# MLbase: A Distributed Machine-learning System

Reference: Kraska, Tim, et al. "MLbase: A Distributed Machine-learning System." CIDR. Vol. 1. 2013.

## 0. Abstract

Machine learning (ML) and statistical techniques are key to transforming big data into actionable knowledge. In spite of the modern primacy of data, the complexity of existing ML algorithms is often overwhelming —– many users do not understand the trade-offs and challenges of parameterizing and choosing between different learning techniques. Furthermore, existing scalable systems that support machine learning are typically not accessible to ML researchers with- out a strong background in distributed systems and low-level primitives. In this work, we present our vision for MLbase, a novel system harnessing the power of machine learning for both end-users and ML researchers.

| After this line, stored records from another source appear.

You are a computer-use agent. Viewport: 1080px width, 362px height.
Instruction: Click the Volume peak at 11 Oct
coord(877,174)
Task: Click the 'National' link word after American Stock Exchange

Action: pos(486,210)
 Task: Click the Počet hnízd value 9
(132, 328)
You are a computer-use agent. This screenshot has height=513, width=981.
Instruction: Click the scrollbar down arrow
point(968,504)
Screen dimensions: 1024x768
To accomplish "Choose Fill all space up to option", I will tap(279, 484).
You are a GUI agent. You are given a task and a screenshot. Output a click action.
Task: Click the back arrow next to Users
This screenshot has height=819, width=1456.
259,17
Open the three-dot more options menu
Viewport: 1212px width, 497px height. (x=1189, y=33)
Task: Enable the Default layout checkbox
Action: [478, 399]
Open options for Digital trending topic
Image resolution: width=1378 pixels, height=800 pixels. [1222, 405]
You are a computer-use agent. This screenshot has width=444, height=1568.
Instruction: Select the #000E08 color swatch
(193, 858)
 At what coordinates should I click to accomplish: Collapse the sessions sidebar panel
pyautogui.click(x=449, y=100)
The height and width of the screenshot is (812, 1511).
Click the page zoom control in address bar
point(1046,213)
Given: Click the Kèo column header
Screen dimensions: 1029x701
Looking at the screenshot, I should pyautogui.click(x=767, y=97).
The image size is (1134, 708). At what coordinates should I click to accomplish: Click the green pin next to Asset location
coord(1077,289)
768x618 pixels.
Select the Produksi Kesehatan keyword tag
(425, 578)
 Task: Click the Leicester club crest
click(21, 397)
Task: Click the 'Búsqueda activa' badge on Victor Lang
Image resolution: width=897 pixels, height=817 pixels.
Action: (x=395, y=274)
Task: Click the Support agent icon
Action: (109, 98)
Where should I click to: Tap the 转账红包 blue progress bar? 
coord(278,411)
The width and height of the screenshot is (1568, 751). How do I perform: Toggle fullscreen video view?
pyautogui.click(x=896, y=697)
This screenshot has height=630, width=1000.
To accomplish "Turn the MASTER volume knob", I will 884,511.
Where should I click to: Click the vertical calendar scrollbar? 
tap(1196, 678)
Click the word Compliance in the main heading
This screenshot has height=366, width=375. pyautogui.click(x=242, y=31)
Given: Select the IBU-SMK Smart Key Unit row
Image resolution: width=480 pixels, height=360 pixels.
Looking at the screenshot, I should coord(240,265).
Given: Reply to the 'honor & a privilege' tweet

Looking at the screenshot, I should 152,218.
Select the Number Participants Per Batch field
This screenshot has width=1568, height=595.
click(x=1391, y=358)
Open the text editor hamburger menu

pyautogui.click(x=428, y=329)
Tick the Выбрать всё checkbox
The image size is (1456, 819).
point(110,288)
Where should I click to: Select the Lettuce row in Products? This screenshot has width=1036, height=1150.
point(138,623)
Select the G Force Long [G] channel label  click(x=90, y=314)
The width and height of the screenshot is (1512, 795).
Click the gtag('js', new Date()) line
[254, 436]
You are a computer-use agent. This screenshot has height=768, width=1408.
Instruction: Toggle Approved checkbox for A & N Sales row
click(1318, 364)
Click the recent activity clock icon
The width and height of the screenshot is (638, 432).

MLbase provides (1) a simple declarative way to specify ML tasks, (2) a novel optimizer to select and dynamically adapt the choice of learning algorithm, (3) a set of high-level operators to enable ML re- searchers to scalably implement a wide range of ML methods without deep systems knowledge, and (4) a new run-time optimized for the data-access patterns of these high-level operators.

## 1. Introduction

Existing systems provide little or no help for applying machine learning on Big Data.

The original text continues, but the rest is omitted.